Cigarette Smoking and the Impact on Cleft Lip
Cigarette Smoking and the Impact on Cleft Lip
Law firms around the country are investigating cases involving certain medications and the development of cleft lip and cleft palate in new borns. There has been quite a bit of research done regarding clp and the various factors that can contribute to birth defects. One interesting study is called, "Cigarette smoking as an etiologic factor in cleft lip and palate.Ericson A, Klln B, Westerholm P." Am J Obstet Gynecol. 1979 Oct 1;135(3):348-51. Here is an excerpt: "Abstract - A case-control study has been made on smoking habits in women who, during 1975, gave birth to infants with closure defects of the central nervous system (ASB) or with cleft lip or cleft palate (CLP). For each case, two control subjects with nonmalformed infants were selected and matched for delivery unit, time of delivery, maternal age, and maternal parity. Smoking habits were routinely included in hospital records at first visit to a maternity health clinic during pregnancy. Data were studied for 66 cases of CLP, 66 cases of ASB, and 261 control subjects. Significantly more women who had infants with CLP smoked than did control women, but women with ASB infants showed a normal smoking pattern. Drug use did not explain the findings. It is suggested that maternal smoking is one of many factors of importance in the etiology of cleft lip and cleft palate in humans."
Another interesting study is called, "A Preliminary Study of Facial Growth and Morphology in Unoperated Male Unilateral Cleft Lip and Palate Subjects Over 13 Years of Age" by Michael Mars, F.D.S., D.Orth. and William J. B. Houston, F.D.S., Ph.D. Michael Mars and William J. B. Houston (1990) The Cleft Palate-Craniofacial Journal: January 1990, Vol. 27, No. 1, pp. 7-10. Here is an excerpt: "Abstract - This paper investigates the effects of surgery on facial growth and morphology in Sri Lankan males with unilateral cleft lip and palate who were over 13 years of age at the time of study with cephalometry and dental study models. Three separate subgroups were analyzed: those who had totally unrepaired cleft lip and palate, those who received lip repair in infancy but not palatal repair, and those who had lip and palate repair in infancy. Twenty-three healthy noncleft Sri Lankan males over 13 years formed a control group from the same racial background. The results show that subjects who had no surgery had a potential for normal maxillary growth. Subjects who have had lip repair in early infancy show relatively normal maxillary growth, but maxillary hypoplasia is common when the palate has also been repaired early."

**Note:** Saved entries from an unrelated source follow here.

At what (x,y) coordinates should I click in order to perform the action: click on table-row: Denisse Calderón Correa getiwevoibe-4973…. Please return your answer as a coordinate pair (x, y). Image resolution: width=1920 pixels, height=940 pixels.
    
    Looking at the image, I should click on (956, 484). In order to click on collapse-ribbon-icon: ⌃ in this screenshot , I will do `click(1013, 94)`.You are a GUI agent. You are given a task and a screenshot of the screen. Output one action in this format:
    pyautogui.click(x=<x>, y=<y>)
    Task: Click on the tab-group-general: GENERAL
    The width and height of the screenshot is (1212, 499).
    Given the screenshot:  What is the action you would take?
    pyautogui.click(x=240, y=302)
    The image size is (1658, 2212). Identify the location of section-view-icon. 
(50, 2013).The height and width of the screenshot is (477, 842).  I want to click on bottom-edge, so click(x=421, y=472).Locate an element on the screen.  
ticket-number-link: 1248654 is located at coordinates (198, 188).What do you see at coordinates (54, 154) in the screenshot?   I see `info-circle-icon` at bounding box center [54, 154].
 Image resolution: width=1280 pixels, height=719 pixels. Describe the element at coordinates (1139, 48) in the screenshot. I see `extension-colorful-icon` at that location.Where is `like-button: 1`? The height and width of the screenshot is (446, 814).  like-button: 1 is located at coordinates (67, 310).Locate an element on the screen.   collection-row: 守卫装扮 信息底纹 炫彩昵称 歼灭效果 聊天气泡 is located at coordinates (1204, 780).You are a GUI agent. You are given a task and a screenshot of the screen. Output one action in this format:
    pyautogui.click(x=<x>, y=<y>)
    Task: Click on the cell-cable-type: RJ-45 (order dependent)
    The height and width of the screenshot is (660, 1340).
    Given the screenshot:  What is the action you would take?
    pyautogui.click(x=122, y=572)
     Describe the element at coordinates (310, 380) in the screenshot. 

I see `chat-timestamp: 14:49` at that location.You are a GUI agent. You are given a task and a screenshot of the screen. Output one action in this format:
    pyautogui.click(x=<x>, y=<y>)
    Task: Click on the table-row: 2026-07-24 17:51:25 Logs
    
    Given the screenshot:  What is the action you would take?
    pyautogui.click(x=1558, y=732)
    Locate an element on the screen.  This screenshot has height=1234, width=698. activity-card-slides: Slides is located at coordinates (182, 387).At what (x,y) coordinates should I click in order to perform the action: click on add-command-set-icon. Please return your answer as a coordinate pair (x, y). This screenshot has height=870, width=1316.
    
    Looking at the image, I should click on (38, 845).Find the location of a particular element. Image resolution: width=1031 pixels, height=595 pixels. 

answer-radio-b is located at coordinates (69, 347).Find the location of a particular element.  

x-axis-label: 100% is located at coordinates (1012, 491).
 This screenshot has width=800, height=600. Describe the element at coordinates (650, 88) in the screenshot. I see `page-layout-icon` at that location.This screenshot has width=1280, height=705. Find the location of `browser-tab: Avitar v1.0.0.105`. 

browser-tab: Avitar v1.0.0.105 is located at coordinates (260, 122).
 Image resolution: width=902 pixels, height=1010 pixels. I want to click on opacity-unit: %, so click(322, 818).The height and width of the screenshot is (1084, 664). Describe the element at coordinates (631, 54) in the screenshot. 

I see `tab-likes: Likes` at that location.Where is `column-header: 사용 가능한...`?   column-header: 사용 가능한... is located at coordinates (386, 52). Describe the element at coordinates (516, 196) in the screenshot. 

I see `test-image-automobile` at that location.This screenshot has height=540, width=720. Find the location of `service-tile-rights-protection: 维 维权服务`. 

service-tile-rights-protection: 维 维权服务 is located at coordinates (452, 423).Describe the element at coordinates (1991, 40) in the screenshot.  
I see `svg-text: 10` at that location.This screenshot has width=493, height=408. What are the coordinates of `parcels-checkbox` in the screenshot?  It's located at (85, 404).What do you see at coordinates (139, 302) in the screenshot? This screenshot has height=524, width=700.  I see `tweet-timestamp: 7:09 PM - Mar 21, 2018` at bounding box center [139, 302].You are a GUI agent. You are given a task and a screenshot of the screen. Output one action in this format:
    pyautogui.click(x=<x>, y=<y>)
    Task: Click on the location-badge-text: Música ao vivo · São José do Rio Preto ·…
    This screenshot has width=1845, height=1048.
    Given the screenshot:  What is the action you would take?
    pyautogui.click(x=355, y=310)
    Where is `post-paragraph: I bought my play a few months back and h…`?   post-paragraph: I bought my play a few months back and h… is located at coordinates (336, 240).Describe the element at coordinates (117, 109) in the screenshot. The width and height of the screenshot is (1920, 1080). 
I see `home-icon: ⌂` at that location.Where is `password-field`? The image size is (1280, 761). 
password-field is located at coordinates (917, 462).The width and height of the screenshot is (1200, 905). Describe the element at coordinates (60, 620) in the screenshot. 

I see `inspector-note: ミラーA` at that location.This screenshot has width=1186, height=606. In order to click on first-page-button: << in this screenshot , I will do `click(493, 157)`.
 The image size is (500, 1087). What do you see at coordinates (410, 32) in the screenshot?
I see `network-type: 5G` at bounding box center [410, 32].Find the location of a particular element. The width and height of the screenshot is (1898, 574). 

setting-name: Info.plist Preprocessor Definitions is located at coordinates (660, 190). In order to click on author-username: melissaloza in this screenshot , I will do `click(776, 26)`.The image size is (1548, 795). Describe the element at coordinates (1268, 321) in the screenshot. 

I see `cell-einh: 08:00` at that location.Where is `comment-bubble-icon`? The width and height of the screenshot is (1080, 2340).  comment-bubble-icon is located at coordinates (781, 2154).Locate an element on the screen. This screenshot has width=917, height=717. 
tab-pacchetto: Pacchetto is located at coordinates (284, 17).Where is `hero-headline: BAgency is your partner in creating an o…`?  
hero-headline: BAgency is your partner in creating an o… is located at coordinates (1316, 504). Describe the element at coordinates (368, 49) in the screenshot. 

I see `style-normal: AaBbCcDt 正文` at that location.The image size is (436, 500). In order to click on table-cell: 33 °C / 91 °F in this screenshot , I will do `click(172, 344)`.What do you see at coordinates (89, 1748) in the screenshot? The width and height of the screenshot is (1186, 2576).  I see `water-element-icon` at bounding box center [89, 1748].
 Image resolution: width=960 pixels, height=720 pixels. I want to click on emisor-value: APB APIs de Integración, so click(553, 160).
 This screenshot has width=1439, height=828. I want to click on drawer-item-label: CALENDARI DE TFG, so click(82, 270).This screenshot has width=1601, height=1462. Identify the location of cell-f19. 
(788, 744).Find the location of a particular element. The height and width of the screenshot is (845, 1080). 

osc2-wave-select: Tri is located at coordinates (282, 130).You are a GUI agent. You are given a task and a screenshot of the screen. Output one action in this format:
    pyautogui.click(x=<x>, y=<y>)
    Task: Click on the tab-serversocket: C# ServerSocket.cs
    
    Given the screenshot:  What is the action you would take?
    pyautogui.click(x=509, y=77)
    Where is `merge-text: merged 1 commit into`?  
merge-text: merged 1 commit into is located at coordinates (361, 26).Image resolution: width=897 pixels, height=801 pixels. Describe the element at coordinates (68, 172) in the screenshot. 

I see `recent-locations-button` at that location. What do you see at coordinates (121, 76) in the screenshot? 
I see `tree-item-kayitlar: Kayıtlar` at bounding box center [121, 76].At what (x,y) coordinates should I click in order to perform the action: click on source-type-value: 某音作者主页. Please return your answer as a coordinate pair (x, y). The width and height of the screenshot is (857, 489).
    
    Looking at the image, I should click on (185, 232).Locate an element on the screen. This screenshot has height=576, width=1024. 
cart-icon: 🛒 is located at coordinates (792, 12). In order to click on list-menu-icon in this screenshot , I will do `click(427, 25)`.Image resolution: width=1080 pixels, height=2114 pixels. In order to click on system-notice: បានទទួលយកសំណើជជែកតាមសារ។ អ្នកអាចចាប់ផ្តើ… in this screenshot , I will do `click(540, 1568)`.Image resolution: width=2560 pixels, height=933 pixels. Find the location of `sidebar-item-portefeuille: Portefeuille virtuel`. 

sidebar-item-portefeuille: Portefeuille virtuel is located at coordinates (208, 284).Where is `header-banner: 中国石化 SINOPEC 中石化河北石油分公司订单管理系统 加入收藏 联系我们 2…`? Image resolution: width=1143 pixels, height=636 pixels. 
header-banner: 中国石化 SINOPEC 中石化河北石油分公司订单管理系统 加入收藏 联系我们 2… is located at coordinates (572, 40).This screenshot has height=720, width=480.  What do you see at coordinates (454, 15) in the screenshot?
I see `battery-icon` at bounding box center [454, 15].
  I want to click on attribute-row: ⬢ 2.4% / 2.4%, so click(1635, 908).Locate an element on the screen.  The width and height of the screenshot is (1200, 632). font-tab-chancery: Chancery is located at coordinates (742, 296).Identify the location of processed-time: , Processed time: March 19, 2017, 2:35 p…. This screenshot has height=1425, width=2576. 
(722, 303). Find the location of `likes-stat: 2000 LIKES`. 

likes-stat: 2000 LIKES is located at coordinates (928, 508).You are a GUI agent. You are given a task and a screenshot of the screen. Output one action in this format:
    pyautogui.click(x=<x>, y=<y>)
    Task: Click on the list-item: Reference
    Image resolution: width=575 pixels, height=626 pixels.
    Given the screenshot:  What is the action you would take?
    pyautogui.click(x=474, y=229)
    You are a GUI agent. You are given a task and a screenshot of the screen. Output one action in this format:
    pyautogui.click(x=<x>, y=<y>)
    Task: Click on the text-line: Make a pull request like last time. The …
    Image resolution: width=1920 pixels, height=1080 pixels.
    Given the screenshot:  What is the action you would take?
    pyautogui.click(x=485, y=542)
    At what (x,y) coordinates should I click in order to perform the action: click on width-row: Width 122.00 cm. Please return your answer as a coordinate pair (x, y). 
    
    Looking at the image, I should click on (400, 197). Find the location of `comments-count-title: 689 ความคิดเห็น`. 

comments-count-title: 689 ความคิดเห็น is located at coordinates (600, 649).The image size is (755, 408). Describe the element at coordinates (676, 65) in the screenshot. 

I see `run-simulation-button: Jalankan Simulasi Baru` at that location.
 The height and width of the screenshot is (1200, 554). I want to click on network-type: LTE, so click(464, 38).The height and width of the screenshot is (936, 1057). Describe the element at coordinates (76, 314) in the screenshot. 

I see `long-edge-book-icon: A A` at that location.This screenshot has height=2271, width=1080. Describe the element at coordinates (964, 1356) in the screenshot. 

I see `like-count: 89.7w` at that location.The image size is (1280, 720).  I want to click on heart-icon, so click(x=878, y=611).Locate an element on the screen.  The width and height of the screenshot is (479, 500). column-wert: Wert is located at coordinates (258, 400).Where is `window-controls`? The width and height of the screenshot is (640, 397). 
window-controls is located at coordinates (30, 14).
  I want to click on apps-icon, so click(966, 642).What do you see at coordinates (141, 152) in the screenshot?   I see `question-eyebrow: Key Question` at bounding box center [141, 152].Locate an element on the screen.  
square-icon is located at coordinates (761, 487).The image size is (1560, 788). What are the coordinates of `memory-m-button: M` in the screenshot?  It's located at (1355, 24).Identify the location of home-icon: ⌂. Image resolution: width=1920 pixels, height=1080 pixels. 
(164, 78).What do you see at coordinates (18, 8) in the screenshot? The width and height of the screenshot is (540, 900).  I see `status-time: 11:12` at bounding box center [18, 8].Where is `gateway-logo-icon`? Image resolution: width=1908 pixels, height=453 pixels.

Another interesting study is called, "Mutations of PVRL, encoding a cell-cell adhesion molecule/herpesvirus receptor, in cleft lip/palate-ectodermal dysplasia" by Koji Suzuki, Diane Hu, Tania Bustos, Joel Zlotogora, Antonio Richieri-Costa, Jill A. Helms & Richard A. Spritz - Nature Genetics 25, 427 - 430 (2000). Here is an excerpt: "Cleft lip, with or without cleft palate (CL/P), is one of the most common birth defects, occurring in 0.4 to 2.0 per 1,000 infants born alive1. Approximately 70% of CL/P cases are non-syndromic (MIM 119530), but CL/P also occurs in many single-gene syndromes, each affecting a protein critical for orofacial development. Here we describe positional cloning of the gene responsible for an autosomal recessive CL/P-ectodermal dysplasia (ED) syndrome (CLPED1; previously ED4; ref. 2), which we identify as PVRL1, encoding nectin-1, an immunoglobulin (Ig)-related transmembrane cell-cell adhesion molecule that is part of the NAP cell adhesion system3, 4, 5, 6. Nectin-1 is also the principal cell surface receptor for -herpesviruses (HveC; ref. 7), and the high frequency of CLPED1 on Margarita Island in the Caribbean Sea might result from resistance of heterozygotes to infection by these viruses."